## Recorded information
--

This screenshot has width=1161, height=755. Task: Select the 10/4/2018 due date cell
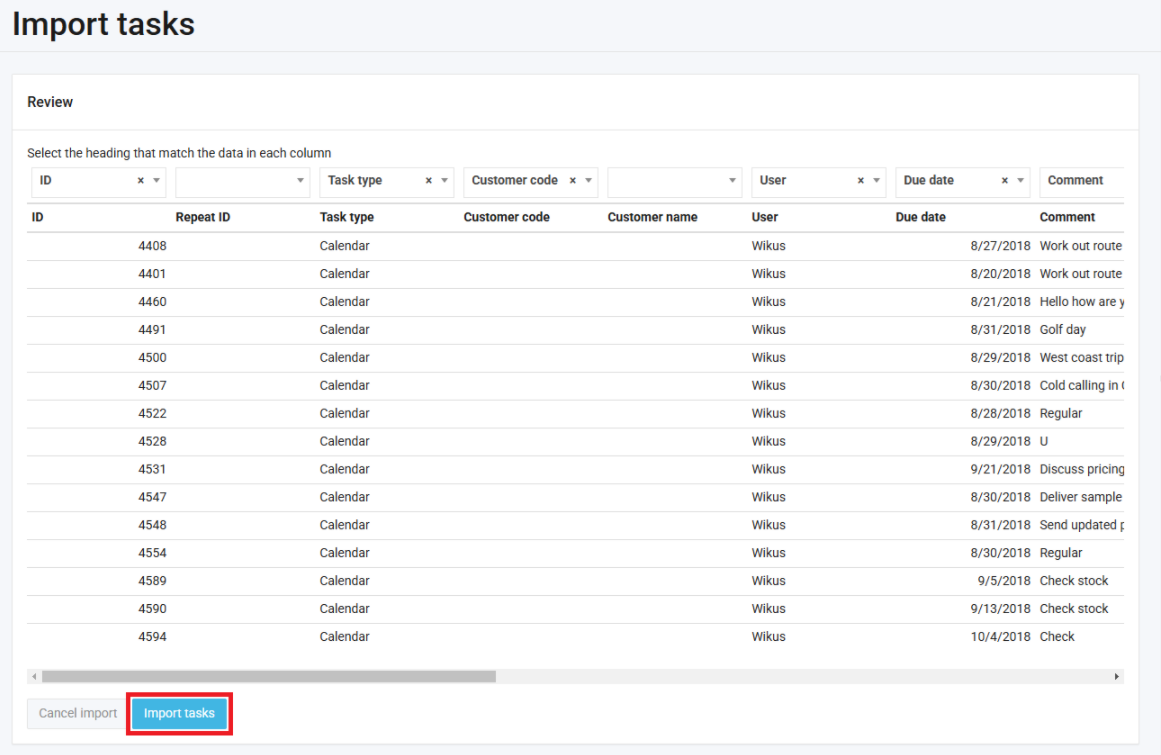coord(999,637)
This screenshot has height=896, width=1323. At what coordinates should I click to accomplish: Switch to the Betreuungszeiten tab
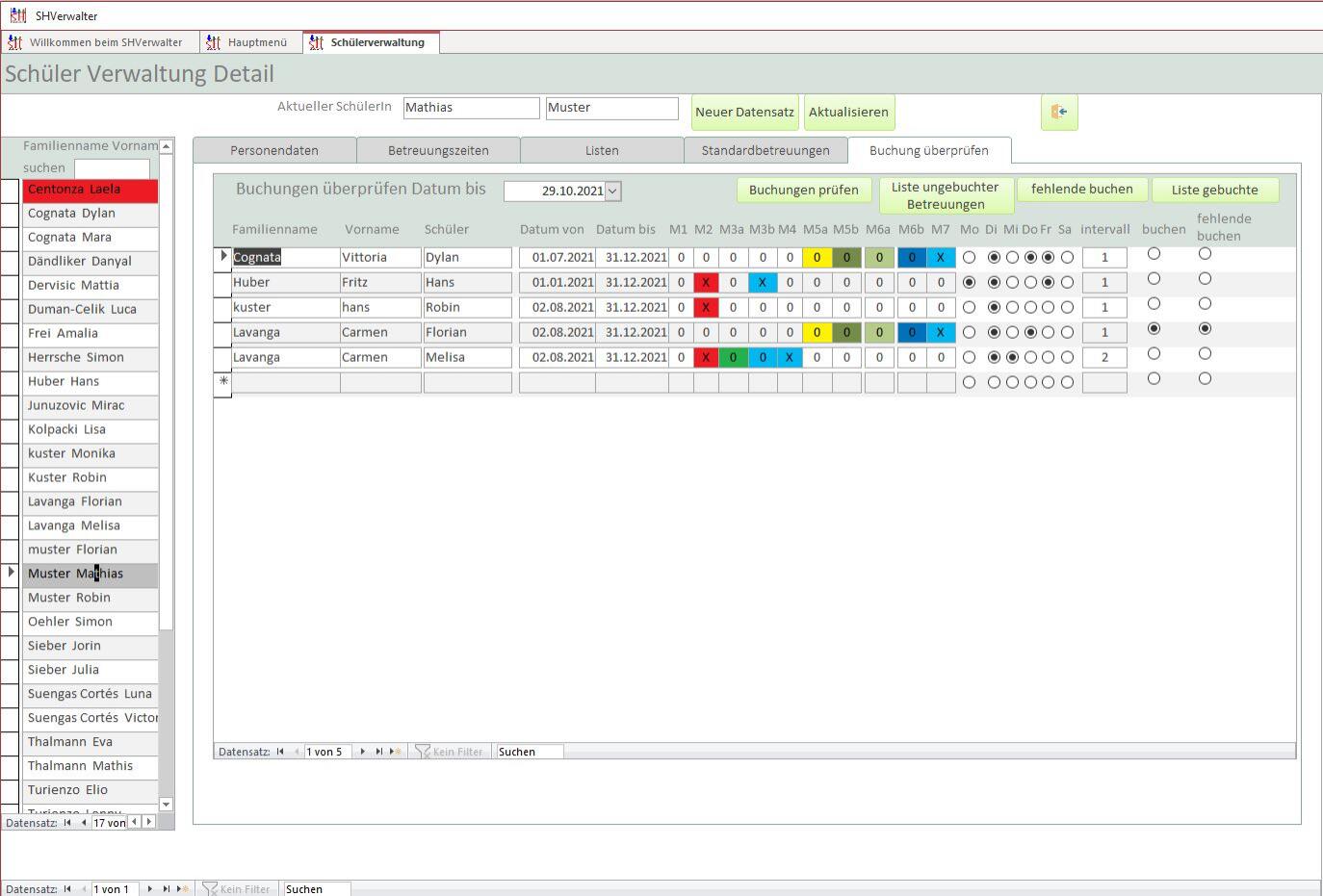coord(438,150)
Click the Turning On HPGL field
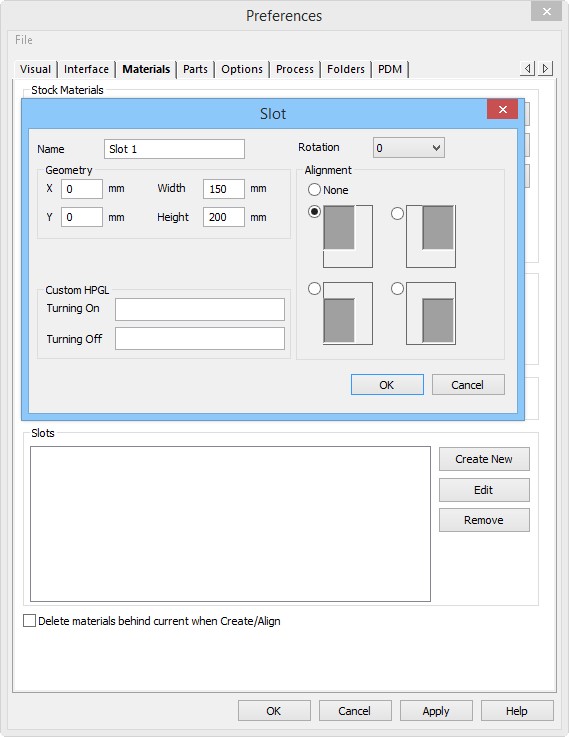 pyautogui.click(x=200, y=309)
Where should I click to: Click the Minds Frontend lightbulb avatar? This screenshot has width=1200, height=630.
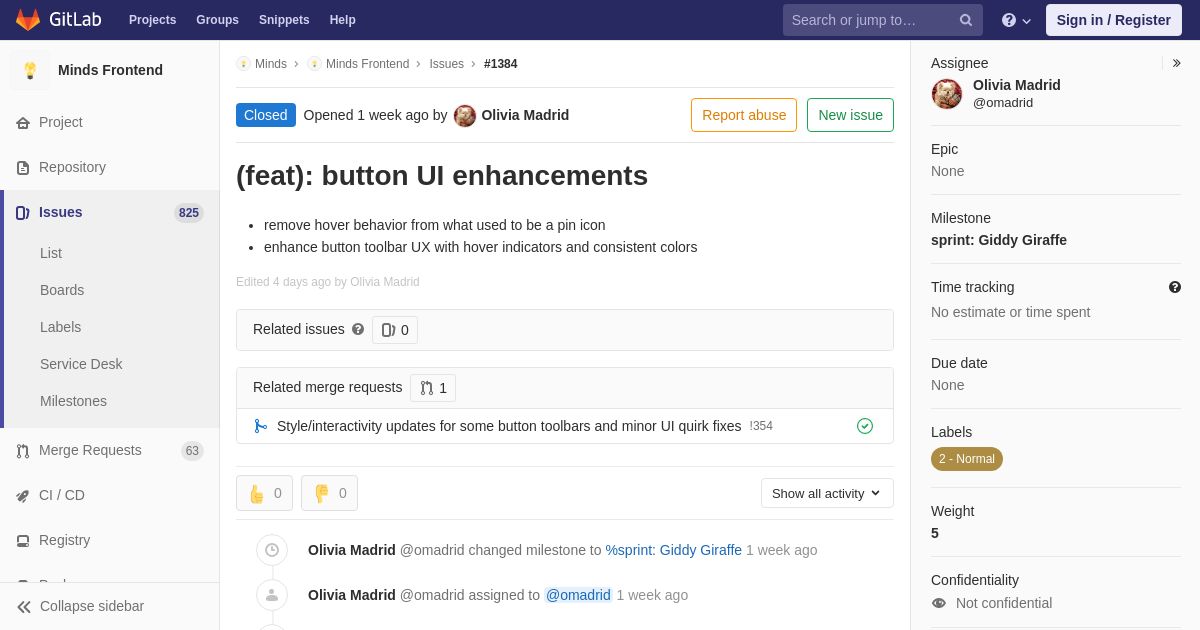click(30, 70)
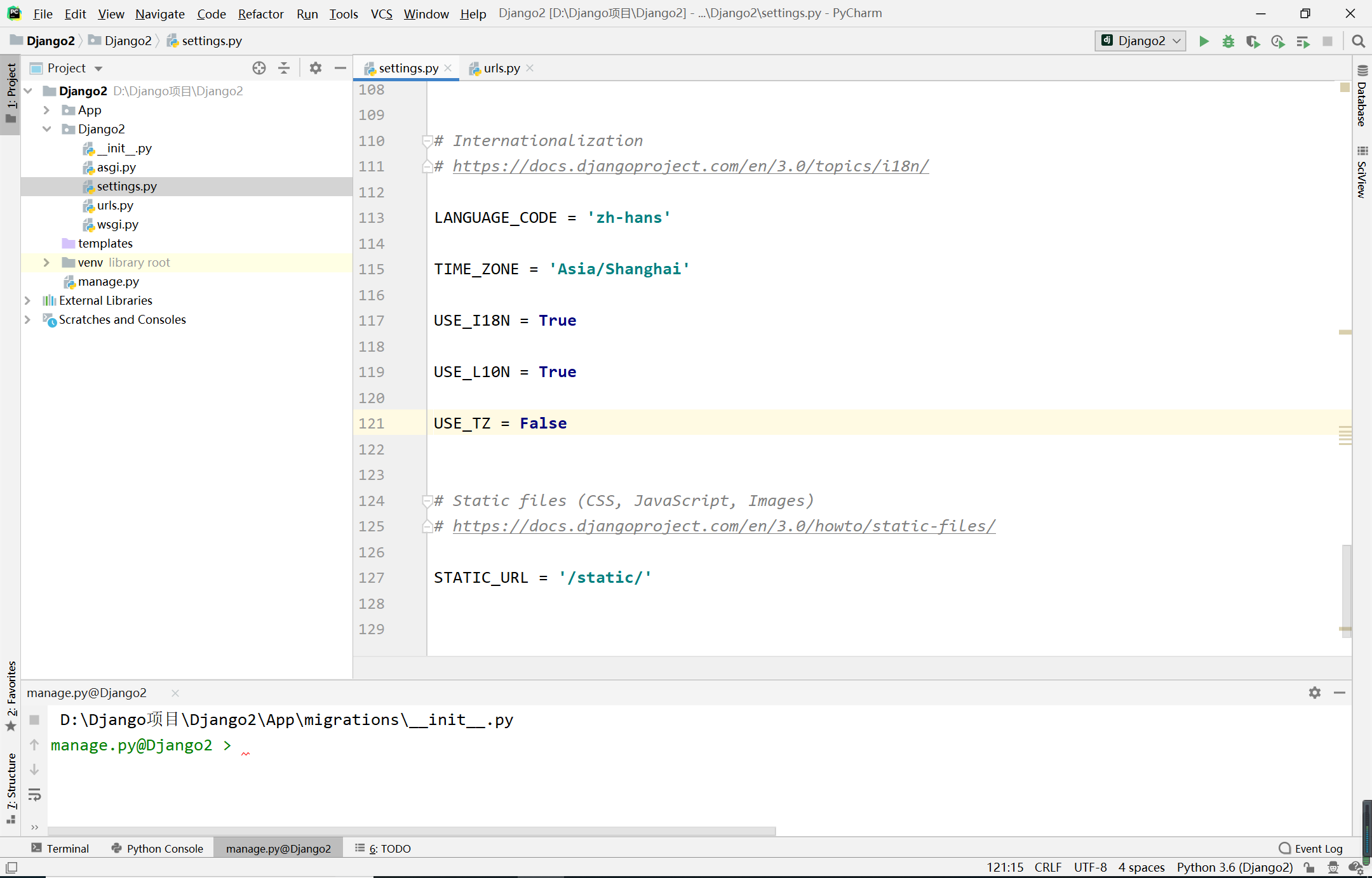Expand the venv library root folder
The image size is (1372, 878).
click(47, 261)
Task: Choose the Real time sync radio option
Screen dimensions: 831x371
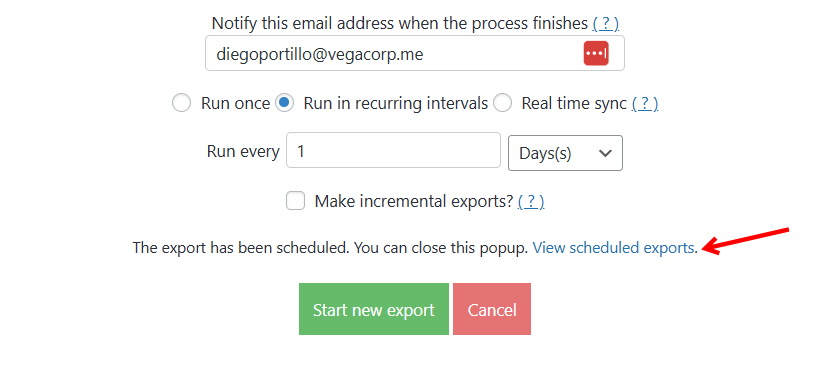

--

## Task requirements
Reproduce the listing word for word and omit its pictures.

## Solution to this exercise
This screenshot has width=1161, height=755. Task: Select the 10/4/2018 due date cell
coord(999,637)
This screenshot has height=896, width=1323. At what coordinates should I click to accomplish: Switch to the Betreuungszeiten tab
coord(438,150)
Click the Turning On HPGL field
 pyautogui.click(x=200, y=309)
Where should I click to: Click the Minds Frontend lightbulb avatar? This screenshot has width=1200, height=630.
click(30, 70)
Expand the venv library root folder
The image size is (1372, 878).
click(47, 261)
Task: Choose the Real time sync radio option
Screen dimensions: 831x371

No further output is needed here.